**Task directions**.
Report each line of the listing that contains the word "Identify", treating uppercase and lowercase as different.

**Available records**.

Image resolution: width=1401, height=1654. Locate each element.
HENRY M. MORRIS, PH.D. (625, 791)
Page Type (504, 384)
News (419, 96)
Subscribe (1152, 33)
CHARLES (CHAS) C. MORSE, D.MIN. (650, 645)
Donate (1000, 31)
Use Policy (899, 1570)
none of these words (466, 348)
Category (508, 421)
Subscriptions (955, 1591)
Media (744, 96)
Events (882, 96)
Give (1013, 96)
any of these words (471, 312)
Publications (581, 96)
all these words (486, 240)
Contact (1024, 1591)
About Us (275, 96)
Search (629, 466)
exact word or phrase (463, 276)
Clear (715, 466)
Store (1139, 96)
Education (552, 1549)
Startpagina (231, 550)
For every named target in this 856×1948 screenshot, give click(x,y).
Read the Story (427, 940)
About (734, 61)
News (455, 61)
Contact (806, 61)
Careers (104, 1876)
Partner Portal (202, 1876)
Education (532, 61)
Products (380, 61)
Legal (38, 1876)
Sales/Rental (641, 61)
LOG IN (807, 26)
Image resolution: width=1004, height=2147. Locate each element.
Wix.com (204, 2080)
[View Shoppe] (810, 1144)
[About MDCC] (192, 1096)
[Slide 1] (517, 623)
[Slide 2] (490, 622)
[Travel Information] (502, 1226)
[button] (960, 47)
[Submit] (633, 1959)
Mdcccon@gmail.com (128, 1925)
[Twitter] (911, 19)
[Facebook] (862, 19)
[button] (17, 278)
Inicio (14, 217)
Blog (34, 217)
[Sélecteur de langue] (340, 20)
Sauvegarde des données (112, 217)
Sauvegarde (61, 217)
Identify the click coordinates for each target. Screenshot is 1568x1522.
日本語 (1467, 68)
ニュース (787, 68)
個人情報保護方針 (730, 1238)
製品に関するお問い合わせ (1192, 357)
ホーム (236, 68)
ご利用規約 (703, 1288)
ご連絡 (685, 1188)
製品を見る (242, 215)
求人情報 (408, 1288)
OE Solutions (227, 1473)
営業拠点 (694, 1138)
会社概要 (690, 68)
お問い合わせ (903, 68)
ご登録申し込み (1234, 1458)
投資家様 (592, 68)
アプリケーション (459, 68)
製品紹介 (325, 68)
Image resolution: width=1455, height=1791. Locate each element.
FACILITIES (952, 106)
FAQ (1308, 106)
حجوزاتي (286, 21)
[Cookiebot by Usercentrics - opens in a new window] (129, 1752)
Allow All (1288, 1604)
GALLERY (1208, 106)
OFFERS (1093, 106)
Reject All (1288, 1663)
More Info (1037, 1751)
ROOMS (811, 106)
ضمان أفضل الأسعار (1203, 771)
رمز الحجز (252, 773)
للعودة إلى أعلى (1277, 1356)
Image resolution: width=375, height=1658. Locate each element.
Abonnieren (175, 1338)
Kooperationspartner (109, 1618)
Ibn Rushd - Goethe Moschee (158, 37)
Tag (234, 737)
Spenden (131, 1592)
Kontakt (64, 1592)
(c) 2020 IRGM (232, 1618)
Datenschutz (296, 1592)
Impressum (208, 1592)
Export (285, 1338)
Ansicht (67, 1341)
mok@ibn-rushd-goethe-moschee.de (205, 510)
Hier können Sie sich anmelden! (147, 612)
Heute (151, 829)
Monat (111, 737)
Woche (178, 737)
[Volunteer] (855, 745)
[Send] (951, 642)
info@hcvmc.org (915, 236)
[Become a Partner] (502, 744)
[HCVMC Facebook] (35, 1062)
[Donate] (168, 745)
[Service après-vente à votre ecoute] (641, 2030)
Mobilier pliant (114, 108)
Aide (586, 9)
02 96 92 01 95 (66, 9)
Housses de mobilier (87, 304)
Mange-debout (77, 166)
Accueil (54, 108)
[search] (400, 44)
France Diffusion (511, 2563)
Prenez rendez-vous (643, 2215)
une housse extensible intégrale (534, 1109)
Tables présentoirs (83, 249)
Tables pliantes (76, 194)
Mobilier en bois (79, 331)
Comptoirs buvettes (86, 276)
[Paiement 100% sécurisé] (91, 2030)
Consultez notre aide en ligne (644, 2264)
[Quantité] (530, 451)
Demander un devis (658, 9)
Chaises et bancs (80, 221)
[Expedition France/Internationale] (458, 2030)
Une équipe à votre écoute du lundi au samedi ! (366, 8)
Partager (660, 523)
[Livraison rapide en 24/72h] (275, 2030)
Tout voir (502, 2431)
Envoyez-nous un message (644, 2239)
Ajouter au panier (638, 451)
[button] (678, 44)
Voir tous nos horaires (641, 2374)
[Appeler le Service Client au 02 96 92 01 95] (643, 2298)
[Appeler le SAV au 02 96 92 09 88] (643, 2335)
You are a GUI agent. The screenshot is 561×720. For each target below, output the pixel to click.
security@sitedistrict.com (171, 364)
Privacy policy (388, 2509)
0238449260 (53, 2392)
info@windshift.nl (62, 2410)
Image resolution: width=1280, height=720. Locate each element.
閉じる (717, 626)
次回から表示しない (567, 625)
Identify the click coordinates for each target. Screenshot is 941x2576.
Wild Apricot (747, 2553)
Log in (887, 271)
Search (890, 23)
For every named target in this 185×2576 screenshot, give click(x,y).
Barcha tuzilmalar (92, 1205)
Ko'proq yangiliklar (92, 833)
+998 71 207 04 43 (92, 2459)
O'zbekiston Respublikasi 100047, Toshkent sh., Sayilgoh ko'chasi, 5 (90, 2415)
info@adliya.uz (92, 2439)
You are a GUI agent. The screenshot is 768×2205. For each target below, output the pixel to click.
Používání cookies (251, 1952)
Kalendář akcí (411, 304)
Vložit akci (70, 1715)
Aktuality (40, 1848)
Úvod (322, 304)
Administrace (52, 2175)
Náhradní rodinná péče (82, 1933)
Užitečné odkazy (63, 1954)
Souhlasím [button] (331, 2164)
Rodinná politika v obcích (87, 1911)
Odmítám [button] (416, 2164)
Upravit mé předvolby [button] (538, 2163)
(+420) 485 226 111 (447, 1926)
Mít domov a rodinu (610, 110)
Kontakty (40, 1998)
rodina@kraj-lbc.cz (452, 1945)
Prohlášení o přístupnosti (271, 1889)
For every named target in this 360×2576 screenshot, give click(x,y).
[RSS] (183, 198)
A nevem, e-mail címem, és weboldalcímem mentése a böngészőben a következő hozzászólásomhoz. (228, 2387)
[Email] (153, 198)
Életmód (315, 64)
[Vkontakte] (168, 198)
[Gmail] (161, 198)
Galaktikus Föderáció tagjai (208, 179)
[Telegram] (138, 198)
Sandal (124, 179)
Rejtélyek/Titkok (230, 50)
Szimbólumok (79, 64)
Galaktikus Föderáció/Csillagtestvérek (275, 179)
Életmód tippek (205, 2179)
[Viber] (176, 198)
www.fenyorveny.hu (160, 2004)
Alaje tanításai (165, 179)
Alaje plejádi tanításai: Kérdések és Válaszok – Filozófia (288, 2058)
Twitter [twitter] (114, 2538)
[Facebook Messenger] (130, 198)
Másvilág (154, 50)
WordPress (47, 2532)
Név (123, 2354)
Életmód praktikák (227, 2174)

**Written solution**.
Identify the click coordinates for each target. Screenshot is 1568x1522.
Identify the click coordinates for each target. Screenshot is 941x2576.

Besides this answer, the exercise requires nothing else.